## [Goal 1]
In the forum thread below, to what value does unclewebb suggest setting Turbo Boost Short Power Max?

## [Provided text]
↓

Did you notice this in ThrottleStop or some other monitoring software?  Was there a load on your CPU?  Why not turn the ThrottleStop Log File option on.  It takes very little in terms of CPU resources to log your CPU with ThrottleStop.  That way you will have a record of any throttling the next time this happens.


----------



## Michael19264 (Apr 6, 2020)

I need help. My laptop has the capability to exceed up to 48 watts but instantly goes down again. Is there a way to make it go back up to max performance once Its cool again? @unclewebb any help would be greatly appreciated. I have an acer Aspire E15 E5-576G-81GD.

As you can see in the rightmost image, its indeed powerful enough to go up to 45watts or above.


----------



## unclewebb (Apr 6, 2020)

Why is Turbo Boost Short Power Max set to 17 and why is this not checked?  Check that box, set it to 44 and see what happens.  You are the second person within a couple of days with that exact same problem.  Did you copy your power settings from a YouTube video or maybe Acer is setting those limits wrong in the BIOS.

Edit - My mistake.  You are just posting the same stuff in multiple threads.  

Some laptop models are completely locked down while others are left wide open.  After you make that change, do some more testing.  If you cannot get beyond this limit using ThrottleStop then there is nothing else you can do.


----------



## Michael19264 (Apr 7, 2020)

It seemed to improve but still goes back down after a few seconds. I'm pretty sure it might be locked. Better than before though


----------



## Richo (May 15, 2020)

Hi,

Would really appreciate any help if possible @unclewebb.

I have a Dell XPS 15 - i7 8750H @ 2.2ghz.

↑

## [Data to use]
↓

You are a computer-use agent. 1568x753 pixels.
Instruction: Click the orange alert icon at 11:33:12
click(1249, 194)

↑
↓

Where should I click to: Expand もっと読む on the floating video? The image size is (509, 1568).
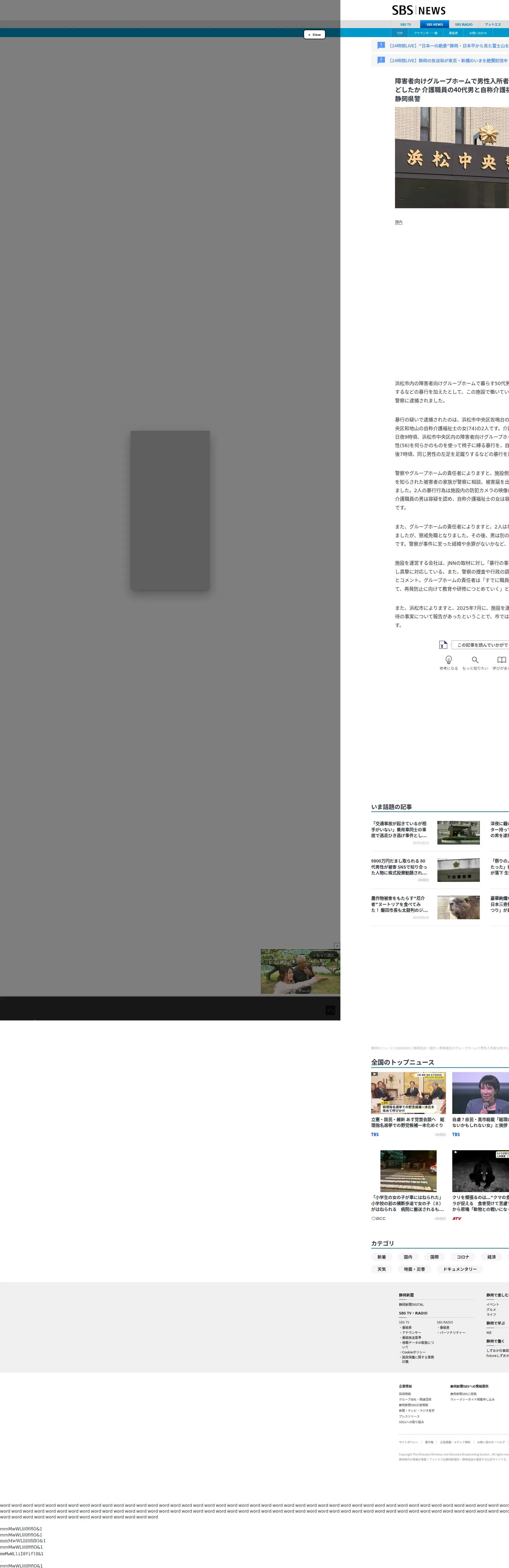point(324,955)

↑
↓

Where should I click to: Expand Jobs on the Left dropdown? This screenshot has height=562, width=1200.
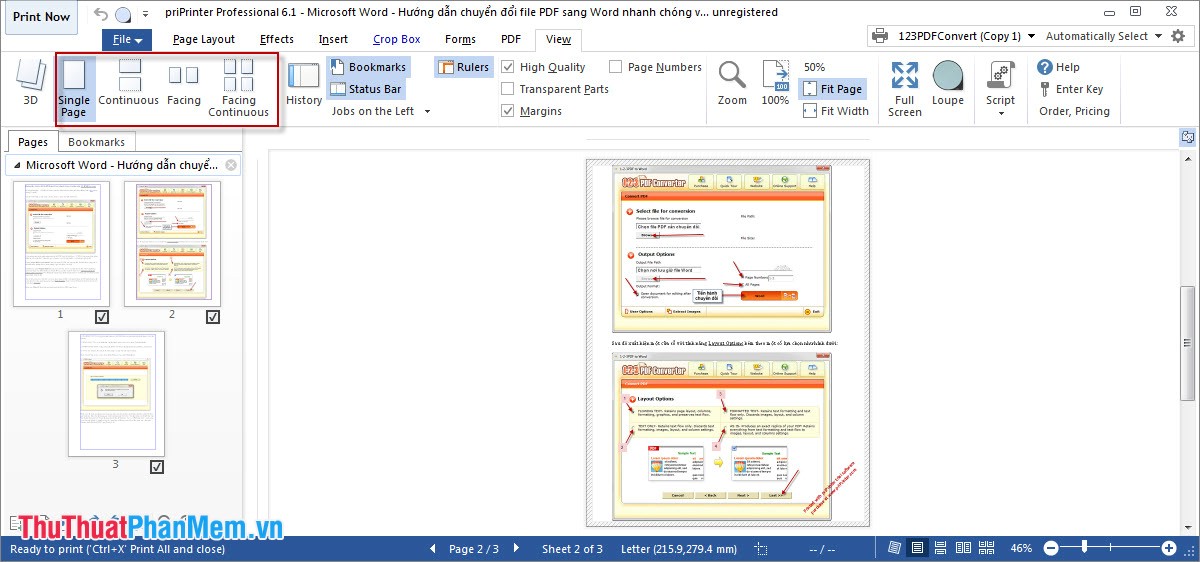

↑

## [Goal 2]
Transcribe the entries above, reproducing everything from the line containing "You are a computer-use" down to the line containing "click(1249, 194)", both of those lines included.

## [Exercise output 1]
44

## [Exercise output 2]
You are a computer-use agent. 1568x753 pixels.
Instruction: Click the orange alert icon at 11:33:12
click(1249, 194)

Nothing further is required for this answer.